Une centaine de chefs d’entreprises présents
La France est aussi soucieuse de diversifier son commerce vers l’Inde, pays le plus peuplé du monde, de la santé à l’intelligence artificielle. « Il y a un besoin de diversification important pour les entreprises françaises qui étaient très exposées sur la Chine et les Etats-Unis », pointe l’Elysée, alors que l’Inde est en passe de devenir la quatrième économie mondiale.
Une centaine de chefs d’entreprises seront présents sur l’ensemble de la visite, des PDG d’EDF, Schneider Electric, CMA-CGM, Safran, Dassault et Naval Group aux patrons de startup de l’intelligence artificielle telles Owkin et H.
« Le commerce bilatéral avec l’Inde se chiffre aujourd’hui à 15 milliards d’euros. Mais on a un potentiel encore inexploité, ces échanges peuvent se renforcer », souligne la présidence française.
Emmanuel Macron et Narendra Modi donneront jeudi le coup d’envoi d’un sommet de l’IA à New Dehli, dans la foulée de celui de Paris en février 2025, avec l’idée de ne pas laisser le champ libre dans ce domaine aux États-Unis et à la Chine.

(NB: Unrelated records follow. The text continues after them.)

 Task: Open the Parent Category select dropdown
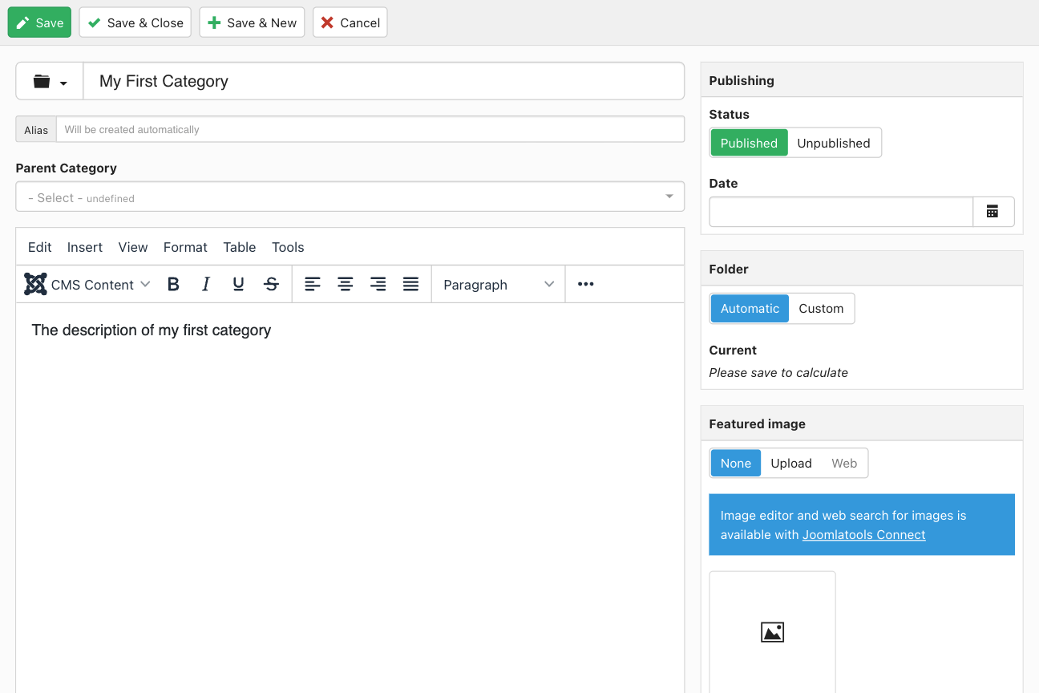[x=350, y=197]
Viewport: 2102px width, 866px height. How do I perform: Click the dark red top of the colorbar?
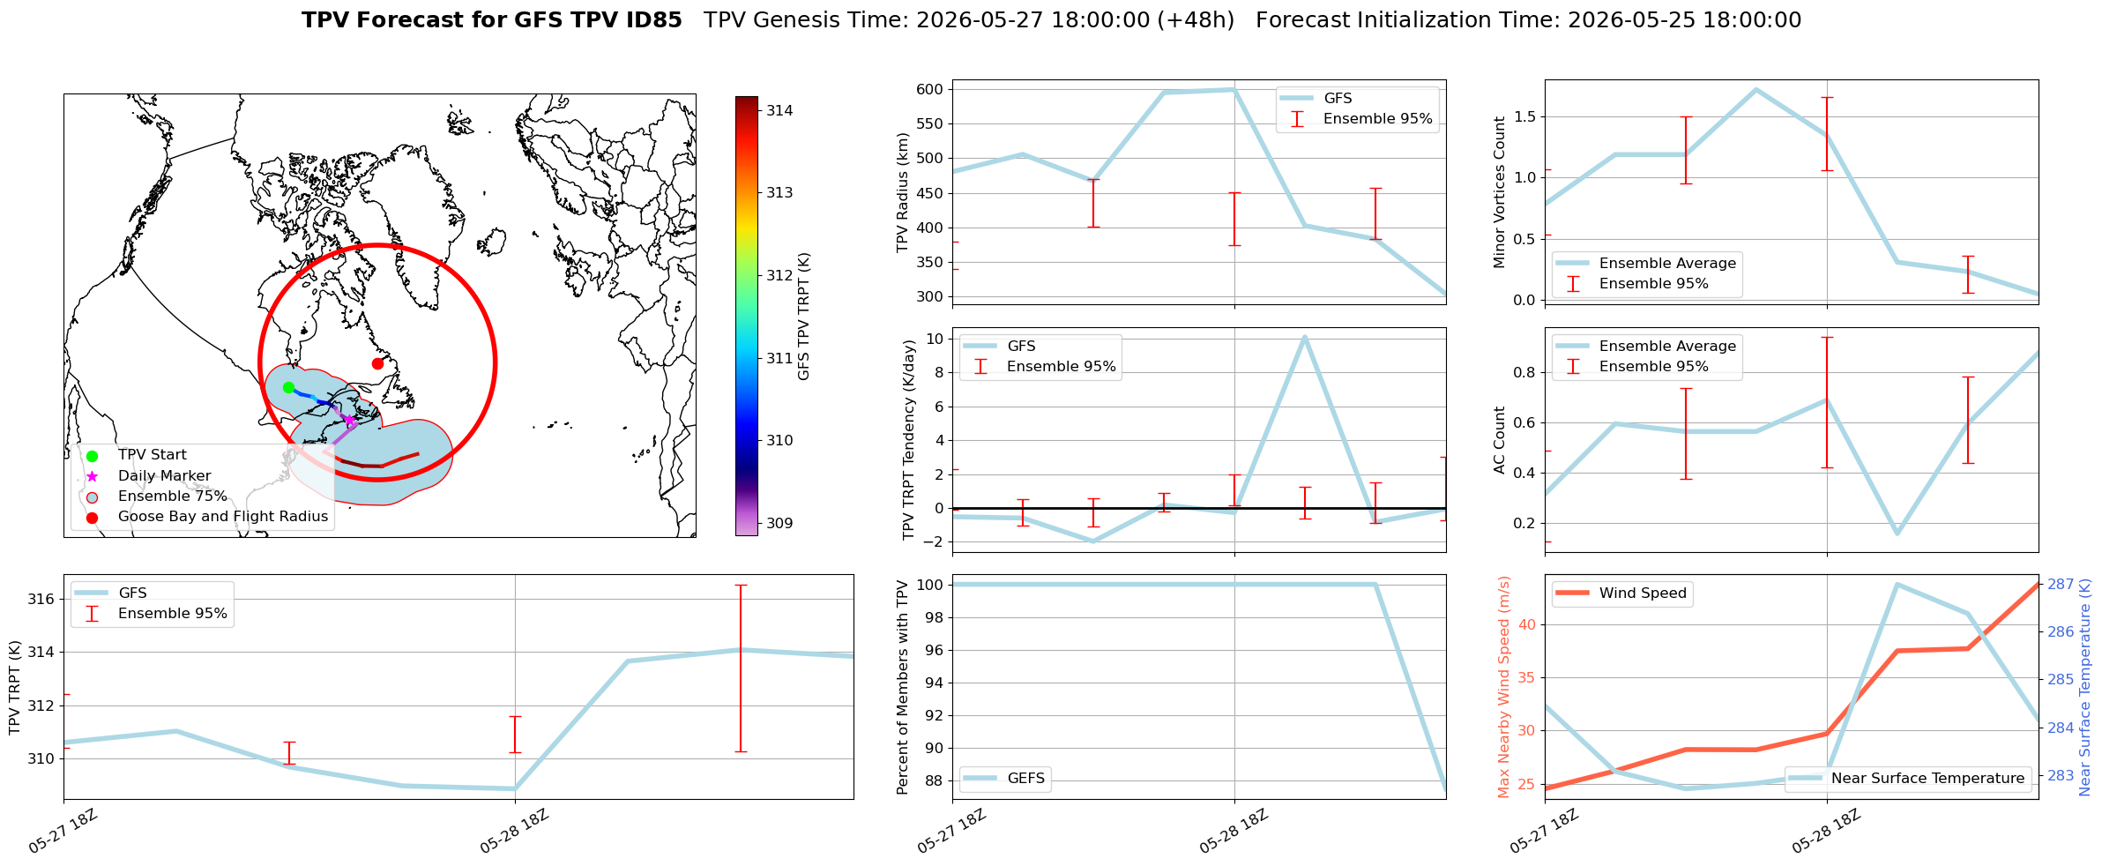tap(746, 101)
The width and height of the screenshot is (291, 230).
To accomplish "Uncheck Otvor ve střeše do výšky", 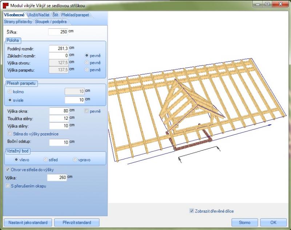I will point(8,170).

Ils porteront également cette année le multilatéralisme à la tête respectivement du G7 et du groupe des Brics, à un moment ou celui-ci est vivement remis en cause par Donald Trump.
Le remaniement attendra
Ce déplacement intervient dans un contexte où un remaniement du gouvernement est attendu dans les prochains jours, notamment pour acter le départ de Rachida Dati, ministre de la Culture, en campagne pour les municipales à Paris.
Toutefois, en l’absence du chef de l’Etat, aucune décision institutionnelle majeure ne peut être formellement engagée. Le Premier ministre, Sébastien Lecornu, devra attendre le retour du président en France pour toute annonce éventuelle.